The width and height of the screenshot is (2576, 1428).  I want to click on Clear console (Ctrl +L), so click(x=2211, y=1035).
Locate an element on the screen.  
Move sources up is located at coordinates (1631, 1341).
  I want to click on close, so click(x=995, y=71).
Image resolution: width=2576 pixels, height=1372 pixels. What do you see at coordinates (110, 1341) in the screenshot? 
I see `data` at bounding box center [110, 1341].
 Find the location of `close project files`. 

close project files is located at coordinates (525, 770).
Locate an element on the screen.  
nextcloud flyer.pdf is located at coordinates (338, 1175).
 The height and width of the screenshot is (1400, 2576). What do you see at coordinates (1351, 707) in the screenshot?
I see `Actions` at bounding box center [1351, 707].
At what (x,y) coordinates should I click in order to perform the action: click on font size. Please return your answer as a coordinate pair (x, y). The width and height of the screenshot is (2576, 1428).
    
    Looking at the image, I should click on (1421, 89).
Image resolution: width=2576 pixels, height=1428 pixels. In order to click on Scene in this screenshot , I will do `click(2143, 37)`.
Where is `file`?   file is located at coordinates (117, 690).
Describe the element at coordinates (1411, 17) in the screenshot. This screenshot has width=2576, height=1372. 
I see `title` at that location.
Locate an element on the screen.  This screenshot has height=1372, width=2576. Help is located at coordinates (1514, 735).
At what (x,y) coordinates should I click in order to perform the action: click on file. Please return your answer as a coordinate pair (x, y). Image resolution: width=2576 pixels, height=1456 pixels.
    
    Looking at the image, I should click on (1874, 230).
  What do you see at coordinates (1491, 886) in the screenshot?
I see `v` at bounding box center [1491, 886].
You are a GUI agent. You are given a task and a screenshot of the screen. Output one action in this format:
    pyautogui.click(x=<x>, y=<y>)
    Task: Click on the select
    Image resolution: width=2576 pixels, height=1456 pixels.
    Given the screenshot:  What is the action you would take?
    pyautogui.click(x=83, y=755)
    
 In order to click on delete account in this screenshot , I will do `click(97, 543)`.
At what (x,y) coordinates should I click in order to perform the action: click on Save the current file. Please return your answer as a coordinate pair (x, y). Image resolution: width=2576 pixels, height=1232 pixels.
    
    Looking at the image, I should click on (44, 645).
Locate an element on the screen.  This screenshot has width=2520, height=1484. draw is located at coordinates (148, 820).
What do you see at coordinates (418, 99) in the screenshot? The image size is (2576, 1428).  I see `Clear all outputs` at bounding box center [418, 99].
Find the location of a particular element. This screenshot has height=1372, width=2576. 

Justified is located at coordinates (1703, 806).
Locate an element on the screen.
....................
• Problem details: Rewrite the material above as a numbered list with one item per line. Leave out blank lines.

• Solution for this task:
1. The width and height of the screenshot is (2576, 1428).  I want to click on Clear console (Ctrl +L), so click(x=2211, y=1035).
2. Locate an element on the screen.  
3. Move sources up is located at coordinates (1631, 1341).
4.   I want to click on close, so click(x=995, y=71).
5. Image resolution: width=2576 pixels, height=1372 pixels. What do you see at coordinates (110, 1341) in the screenshot? 
6. I see `data` at bounding box center [110, 1341].
7.  Find the location of `close project files`. 
8. close project files is located at coordinates (525, 770).
9. Locate an element on the screen.  
10. nextcloud flyer.pdf is located at coordinates (338, 1175).
11.  The height and width of the screenshot is (1400, 2576). What do you see at coordinates (1351, 707) in the screenshot?
12. I see `Actions` at bounding box center [1351, 707].
13. At what (x,y) coordinates should I click in order to perform the action: click on font size. Please return your answer as a coordinate pair (x, y). The width and height of the screenshot is (2576, 1428).
14.     Looking at the image, I should click on (1421, 89).
15. Image resolution: width=2576 pixels, height=1428 pixels. In order to click on Scene in this screenshot , I will do `click(2143, 37)`.
16. Where is `file`?   file is located at coordinates (117, 690).
17. Describe the element at coordinates (1411, 17) in the screenshot. This screenshot has width=2576, height=1372. 
18. I see `title` at that location.
19. Locate an element on the screen.  This screenshot has height=1372, width=2576. Help is located at coordinates (1514, 735).
20. At what (x,y) coordinates should I click in order to perform the action: click on file. Please return your answer as a coordinate pair (x, y). Image resolution: width=2576 pixels, height=1456 pixels.
21.     Looking at the image, I should click on (1874, 230).
22.   What do you see at coordinates (1491, 886) in the screenshot?
23. I see `v` at bounding box center [1491, 886].
24. You are a GUI agent. You are given a task and a screenshot of the screen. Output one action in this format:
25.     pyautogui.click(x=<x>, y=<y>)
26.     Task: Click on the select
27.     Image resolution: width=2576 pixels, height=1456 pixels.
28.     Given the screenshot:  What is the action you would take?
29.     pyautogui.click(x=83, y=755)
30.  In order to click on delete account in this screenshot , I will do `click(97, 543)`.
31. At what (x,y) coordinates should I click in order to perform the action: click on Save the current file. Please return your answer as a coordinate pair (x, y). Image resolution: width=2576 pixels, height=1232 pixels.
32.     Looking at the image, I should click on (44, 645).
33. Locate an element on the screen.  This screenshot has width=2520, height=1484. draw is located at coordinates (148, 820).
34. What do you see at coordinates (418, 99) in the screenshot? The image size is (2576, 1428).  I see `Clear all outputs` at bounding box center [418, 99].
35. Find the location of a particular element. This screenshot has height=1372, width=2576. 
36. Justified is located at coordinates (1703, 806).
37. Locate an element on the screen.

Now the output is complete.